* _Exercise instructions_: Within the entries below, find the portion that opens with the line containing "Image resolution: width=717" and closes with the line containing "Given: Click the green". Retype that portion exactly and only.

Collected data:
***

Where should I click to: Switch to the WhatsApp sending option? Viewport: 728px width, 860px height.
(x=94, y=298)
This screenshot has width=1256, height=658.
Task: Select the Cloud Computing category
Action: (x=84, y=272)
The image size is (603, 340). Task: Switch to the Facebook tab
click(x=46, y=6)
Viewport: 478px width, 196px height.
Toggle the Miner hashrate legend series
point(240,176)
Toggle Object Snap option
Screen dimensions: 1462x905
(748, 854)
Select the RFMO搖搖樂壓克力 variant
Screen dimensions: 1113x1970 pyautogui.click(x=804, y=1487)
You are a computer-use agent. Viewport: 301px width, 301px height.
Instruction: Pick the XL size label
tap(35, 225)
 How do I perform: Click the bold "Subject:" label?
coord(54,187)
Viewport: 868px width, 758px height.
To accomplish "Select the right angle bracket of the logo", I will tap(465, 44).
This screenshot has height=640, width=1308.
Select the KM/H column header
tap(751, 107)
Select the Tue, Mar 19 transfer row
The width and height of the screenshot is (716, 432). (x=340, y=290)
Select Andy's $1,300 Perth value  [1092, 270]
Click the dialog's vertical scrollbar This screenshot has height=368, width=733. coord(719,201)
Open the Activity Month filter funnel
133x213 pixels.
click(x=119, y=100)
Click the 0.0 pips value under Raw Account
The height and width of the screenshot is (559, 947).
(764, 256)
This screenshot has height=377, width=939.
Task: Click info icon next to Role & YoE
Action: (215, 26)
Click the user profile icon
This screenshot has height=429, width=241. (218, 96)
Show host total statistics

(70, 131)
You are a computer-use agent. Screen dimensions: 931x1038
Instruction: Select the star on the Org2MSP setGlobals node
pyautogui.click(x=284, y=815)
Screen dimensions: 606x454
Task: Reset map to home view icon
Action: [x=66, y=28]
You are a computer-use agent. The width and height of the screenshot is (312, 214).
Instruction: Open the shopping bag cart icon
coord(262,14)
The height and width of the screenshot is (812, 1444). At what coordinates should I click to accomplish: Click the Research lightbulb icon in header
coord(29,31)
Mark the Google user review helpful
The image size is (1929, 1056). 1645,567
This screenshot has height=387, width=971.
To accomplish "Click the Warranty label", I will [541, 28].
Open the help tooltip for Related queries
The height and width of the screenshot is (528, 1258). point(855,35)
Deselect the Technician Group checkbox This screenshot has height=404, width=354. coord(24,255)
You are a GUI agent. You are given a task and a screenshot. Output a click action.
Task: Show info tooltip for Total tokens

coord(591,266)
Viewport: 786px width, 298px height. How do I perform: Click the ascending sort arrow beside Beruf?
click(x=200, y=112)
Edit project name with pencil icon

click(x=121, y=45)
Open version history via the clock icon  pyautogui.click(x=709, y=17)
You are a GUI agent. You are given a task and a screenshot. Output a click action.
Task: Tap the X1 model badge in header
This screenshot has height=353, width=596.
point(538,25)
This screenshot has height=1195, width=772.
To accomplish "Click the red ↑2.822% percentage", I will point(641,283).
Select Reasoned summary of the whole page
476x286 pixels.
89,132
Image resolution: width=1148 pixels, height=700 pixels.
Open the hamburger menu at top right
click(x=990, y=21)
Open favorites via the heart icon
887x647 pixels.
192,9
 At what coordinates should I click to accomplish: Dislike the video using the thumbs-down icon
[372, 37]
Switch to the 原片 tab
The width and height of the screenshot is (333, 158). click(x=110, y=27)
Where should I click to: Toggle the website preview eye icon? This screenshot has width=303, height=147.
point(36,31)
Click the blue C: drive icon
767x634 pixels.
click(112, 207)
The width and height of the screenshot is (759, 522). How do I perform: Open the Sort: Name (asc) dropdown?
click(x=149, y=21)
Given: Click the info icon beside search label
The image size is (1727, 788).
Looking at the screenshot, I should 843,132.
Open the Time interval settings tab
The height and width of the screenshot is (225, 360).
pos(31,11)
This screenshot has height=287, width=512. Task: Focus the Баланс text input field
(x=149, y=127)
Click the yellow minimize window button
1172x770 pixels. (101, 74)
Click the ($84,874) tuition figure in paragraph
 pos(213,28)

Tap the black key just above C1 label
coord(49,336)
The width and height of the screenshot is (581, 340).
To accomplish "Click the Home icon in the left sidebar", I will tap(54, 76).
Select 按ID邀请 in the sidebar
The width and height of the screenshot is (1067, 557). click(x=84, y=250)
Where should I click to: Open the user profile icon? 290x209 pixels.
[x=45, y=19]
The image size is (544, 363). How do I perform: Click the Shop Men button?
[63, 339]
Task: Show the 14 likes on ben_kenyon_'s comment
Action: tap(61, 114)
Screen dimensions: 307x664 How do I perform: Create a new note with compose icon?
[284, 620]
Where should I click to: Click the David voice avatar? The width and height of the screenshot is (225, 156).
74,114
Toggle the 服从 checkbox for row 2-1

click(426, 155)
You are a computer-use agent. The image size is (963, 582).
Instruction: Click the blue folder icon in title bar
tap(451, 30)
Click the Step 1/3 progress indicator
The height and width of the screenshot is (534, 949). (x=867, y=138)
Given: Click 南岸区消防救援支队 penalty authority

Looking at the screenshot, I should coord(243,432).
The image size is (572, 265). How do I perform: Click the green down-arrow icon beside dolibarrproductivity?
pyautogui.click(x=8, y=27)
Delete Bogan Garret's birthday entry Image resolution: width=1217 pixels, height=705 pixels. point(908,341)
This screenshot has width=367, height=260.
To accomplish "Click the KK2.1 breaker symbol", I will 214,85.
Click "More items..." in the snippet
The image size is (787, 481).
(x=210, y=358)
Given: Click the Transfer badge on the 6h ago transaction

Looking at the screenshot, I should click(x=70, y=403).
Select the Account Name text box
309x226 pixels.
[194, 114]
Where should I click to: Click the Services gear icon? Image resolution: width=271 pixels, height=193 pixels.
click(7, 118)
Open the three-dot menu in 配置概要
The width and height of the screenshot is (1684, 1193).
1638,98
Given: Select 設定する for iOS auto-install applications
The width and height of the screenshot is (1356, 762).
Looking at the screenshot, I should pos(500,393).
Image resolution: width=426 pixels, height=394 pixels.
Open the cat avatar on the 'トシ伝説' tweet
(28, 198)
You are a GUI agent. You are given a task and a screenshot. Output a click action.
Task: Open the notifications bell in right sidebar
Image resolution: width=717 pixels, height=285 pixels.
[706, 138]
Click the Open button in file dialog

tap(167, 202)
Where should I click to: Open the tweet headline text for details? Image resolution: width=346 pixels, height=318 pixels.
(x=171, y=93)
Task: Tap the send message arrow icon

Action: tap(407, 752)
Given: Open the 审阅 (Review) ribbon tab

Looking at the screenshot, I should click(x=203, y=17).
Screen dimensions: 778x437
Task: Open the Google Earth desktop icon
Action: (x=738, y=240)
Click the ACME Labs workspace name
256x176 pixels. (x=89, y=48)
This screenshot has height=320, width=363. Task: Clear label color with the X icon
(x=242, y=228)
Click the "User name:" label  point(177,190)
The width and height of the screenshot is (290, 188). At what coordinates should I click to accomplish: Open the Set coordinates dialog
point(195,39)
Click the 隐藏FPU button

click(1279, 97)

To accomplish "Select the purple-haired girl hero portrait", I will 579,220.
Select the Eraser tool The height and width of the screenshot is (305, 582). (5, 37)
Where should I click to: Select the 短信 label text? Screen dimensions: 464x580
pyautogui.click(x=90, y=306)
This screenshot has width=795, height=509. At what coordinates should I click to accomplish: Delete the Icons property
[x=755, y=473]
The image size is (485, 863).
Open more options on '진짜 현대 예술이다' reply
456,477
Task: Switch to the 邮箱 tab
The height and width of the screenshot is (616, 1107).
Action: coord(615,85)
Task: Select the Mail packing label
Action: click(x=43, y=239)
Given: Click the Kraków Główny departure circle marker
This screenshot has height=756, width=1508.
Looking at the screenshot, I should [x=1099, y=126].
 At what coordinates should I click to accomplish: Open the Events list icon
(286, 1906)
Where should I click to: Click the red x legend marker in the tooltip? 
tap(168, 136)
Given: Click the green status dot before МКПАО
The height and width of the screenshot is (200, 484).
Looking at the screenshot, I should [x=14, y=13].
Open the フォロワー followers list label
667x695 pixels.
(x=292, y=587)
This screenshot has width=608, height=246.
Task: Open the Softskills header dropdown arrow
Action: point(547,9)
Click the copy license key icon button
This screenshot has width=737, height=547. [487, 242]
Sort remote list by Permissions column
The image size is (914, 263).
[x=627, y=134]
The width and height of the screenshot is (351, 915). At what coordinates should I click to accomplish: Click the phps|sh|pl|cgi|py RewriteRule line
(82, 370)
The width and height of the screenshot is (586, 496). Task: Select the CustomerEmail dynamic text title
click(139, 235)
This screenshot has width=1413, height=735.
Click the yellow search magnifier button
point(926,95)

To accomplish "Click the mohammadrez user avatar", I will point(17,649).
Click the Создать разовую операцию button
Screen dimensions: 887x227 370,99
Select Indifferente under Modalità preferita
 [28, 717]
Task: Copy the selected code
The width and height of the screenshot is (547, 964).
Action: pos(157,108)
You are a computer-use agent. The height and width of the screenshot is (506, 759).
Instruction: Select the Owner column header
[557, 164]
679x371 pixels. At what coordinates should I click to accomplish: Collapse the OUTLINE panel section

***

* _Solution to the problem_:
Image resolution: width=717 pixels, height=285 pixels.
[706, 138]
Click the Open button in file dialog

tap(167, 202)
Where should I click to: Open the tweet headline text for details? Image resolution: width=346 pixels, height=318 pixels.
(x=171, y=93)
Task: Tap the send message arrow icon

Action: tap(407, 752)
Given: Open the 审阅 (Review) ribbon tab

Looking at the screenshot, I should click(x=203, y=17).
Screen dimensions: 778x437
Task: Open the Google Earth desktop icon
Action: (x=738, y=240)
Click the ACME Labs workspace name
256x176 pixels. (x=89, y=48)
This screenshot has height=320, width=363. Task: Clear label color with the X icon
(x=242, y=228)
Click the "User name:" label  point(177,190)
The width and height of the screenshot is (290, 188). At what coordinates should I click to accomplish: Open the Set coordinates dialog
point(195,39)
Click the 隐藏FPU button

click(1279, 97)

To accomplish "Select the purple-haired girl hero portrait", I will 579,220.
Select the Eraser tool The height and width of the screenshot is (305, 582). (5, 37)
Where should I click to: Select the 短信 label text? Screen dimensions: 464x580
pyautogui.click(x=90, y=306)
This screenshot has width=795, height=509. At what coordinates should I click to accomplish: Delete the Icons property
[x=755, y=473]
The image size is (485, 863).
Open more options on '진짜 현대 예술이다' reply
456,477
Task: Switch to the 邮箱 tab
The height and width of the screenshot is (616, 1107).
Action: coord(615,85)
Task: Select the Mail packing label
Action: click(x=43, y=239)
Given: Click the Kraków Główny departure circle marker
This screenshot has height=756, width=1508.
Looking at the screenshot, I should [x=1099, y=126].
 At what coordinates should I click to accomplish: Open the Events list icon
(286, 1906)
Where should I click to: Click the red x legend marker in the tooltip? 
tap(168, 136)
Given: Click the green status dot before МКПАО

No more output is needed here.